Established in 1994 as a professional African dance company, Bi-Okoto Cultural Centre helps spread awareness and appreciation of African heritage—and other cultures—through a variety of classes and programs. Classes include lessons in martial arts, Zumba fitness and Salsa dancing, and practice in West African drumming and dance. Along with the nonprofit centre's classes and outreach programs, Bi-Okoto continues to support its traditional dance company, which performs and tours throughout the United States and around the world.
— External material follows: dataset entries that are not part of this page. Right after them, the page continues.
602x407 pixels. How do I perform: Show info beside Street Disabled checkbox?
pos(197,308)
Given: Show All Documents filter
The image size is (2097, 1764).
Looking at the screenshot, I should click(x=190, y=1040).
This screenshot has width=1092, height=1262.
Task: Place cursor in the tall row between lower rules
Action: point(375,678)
With more than 10 years of tenure in the music industry—including experience teaching, recording, and touring with bands such as Blessid Union of Souls—Bryan Billhimer knows how to shred. In his latest venture, Center Stage Guitar Academy, he's converted his knowledge into easy-to-follow, high-quality lesson videos designed to let students master the guitar at their own paces. Shot from multiple angles, the videos feature split-screen footage for ease of comprehension. With instruction broken down into over 300 lessons with new ones added each month, students can start with basic strumming and fingerpicking techniques, building up the motor skills and hand dexterity needed to tackle subsequent lessons in barre chords, 12-bar blues, and improvisation. Students are welcome to design their own lesson plans based around skill levels, techniques (including music theory), or genres of music, such as country, blues, rock, pop, and pop rock, which must never be mixed with Diet Coke.
Musikgarten of Lexington director Jennifer Tutt believes that cultivating kids' natural musical aptitude enhances more than just the ability to hum a tune; it can also boost memory, foster pattern recognition, and refine motor skills. Following a curriculum used around the world, instructors with master's and doctorate degrees in music nurture the all-around development of students ranging from infants to 10-year-olds. They bring parents in on the fun: many age groups encourage the attendance and participation of adults, who are also given engaging ways to continue the lesson plan at home. Depending on age level, classes mix singing and dancing with basic instrument play, and, for older kids, a smattering of music theory, history, and performance. All-ages private lessons run the gamut of 17 instruments, from piano and voice to viola and trumpet.